Attenzione a non incorrere in un facile errore, 1,5 o 2 gradi di temperatura possono sembrare poca cosa, ma la differenza tra una piena Era Glaciale e la temperatura odierna sta tutta in un range di 4 o 5 gradi della temperatura media della Terra!
Le conseguenze drammatiche che ci vedono già involontari protagonisti sono amplificate dalla velocità del cambiamento climatico, in pochi secoli stiamo modificando l’andamento del clima terrestre che prima evolveva lungo migliaia o decine di migliaia di anni. Inoltre questi sconvolgimenti climatici cadono su una Terra sovrappopolata, sei miliardi e mezzo di persone rendono questo scenario molto più pericoloso.
Nel corso dell’ultimo secolo i ghiacciai si sono significativamente ritirati ed anche lo strato di neve che ricopre le montagne è fortemente diminuito, la prima conseguenza è un progressivo e costante innalzamento del livello dei mari con tutto ciò che ne consegue. Nel XX secolo il livello globale delle acque è cresciuto tra i 20 ed i 30 centimetri e nel 2100 gli studi più pessimistici prospettano un aumento di circa 80 centimetri.

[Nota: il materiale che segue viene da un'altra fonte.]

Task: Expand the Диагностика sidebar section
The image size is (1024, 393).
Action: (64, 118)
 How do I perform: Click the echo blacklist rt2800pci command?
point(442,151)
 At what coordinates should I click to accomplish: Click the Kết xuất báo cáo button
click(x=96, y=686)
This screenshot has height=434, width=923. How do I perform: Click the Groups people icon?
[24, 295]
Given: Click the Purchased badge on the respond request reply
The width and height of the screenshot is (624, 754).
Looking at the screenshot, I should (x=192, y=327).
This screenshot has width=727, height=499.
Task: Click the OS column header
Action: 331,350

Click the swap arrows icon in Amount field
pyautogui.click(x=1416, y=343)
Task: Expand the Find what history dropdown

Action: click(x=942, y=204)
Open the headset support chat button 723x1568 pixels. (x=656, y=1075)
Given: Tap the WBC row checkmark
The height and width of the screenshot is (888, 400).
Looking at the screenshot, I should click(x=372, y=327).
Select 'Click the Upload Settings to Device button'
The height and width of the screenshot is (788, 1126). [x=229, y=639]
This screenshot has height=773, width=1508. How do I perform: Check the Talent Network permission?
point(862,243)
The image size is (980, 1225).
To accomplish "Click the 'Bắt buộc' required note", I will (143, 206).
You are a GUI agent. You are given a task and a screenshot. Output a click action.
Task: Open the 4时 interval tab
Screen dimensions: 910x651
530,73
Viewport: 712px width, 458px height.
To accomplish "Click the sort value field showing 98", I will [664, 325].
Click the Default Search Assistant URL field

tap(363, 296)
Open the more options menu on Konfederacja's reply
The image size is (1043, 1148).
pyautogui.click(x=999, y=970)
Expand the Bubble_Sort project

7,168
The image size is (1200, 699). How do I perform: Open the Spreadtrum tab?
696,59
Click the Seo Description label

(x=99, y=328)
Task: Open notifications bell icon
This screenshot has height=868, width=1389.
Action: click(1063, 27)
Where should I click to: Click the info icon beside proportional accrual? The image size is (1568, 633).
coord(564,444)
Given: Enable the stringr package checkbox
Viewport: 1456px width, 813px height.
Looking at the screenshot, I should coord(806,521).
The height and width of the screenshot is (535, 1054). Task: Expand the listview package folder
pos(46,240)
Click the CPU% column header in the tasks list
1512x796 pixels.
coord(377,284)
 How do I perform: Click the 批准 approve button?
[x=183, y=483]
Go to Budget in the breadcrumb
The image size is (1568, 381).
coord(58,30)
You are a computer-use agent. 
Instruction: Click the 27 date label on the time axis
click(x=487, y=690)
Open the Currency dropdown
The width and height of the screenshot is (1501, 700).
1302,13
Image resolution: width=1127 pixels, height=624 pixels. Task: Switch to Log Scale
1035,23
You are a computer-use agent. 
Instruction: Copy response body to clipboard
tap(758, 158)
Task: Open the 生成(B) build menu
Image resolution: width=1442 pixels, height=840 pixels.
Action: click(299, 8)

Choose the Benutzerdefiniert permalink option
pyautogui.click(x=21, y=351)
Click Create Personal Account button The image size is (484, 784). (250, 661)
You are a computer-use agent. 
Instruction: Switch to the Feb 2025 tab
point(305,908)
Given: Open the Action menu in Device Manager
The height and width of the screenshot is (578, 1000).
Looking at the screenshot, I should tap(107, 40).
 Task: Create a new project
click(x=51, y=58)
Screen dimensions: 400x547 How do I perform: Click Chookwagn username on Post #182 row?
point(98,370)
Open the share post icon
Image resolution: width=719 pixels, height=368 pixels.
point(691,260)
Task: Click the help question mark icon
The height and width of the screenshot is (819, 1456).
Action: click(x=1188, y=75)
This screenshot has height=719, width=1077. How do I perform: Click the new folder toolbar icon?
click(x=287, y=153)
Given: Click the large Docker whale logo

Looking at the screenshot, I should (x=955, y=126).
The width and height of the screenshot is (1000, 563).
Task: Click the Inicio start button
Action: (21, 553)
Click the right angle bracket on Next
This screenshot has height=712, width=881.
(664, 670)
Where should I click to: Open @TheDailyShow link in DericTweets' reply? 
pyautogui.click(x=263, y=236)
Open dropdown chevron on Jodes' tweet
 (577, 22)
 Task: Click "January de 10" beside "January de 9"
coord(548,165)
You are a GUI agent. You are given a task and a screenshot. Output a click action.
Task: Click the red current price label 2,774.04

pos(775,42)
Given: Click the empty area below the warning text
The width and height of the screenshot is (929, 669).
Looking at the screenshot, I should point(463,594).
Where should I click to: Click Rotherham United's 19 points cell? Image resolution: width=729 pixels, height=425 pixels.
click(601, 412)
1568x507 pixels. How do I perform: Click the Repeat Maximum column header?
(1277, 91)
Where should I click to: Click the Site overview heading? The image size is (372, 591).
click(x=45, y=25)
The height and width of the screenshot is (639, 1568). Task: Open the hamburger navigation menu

Un innalzamento di un metro farebbe sparire dalla faccia della Terra le Maldive ed il loro meraviglioso habitat. L’inondazione delle coste aumenterà anche grazie alla virulenza delle tempeste e nel 2080 interesserà drammaticamente oltre 200 milioni di persone.
L’incremento delle temperatura non agisce ovviamente soltanto sui mari, ma è già in corso un progressivo scongelamento nelle latitudini più alte del permafrost minacciando villaggi, città e centri turistici. Soltanto nel primo anno del nuovo millennio (2001) oltre 200 milioni di persone sono state colpiti da disastri naturali di ragguardevoli proporzioni e quasi 18 anni dopo la situazione è ulteriormente e decisamente peggiorata.
Insomma stiamo ballando pericolosamente sulla cima di un burrone in fondo al quale gran parte della popolazione mondiale potrebbe pagare un conto salatissimo alla miopia dei politici ed alle logiche di un’economia che non intende rinunciare a facili profitti, anche a costo di innescare una spirale che potrebbe portare se non all’estinzione della specie umana ad un futuro drammatico come quello che ispira certi film post apocalittici.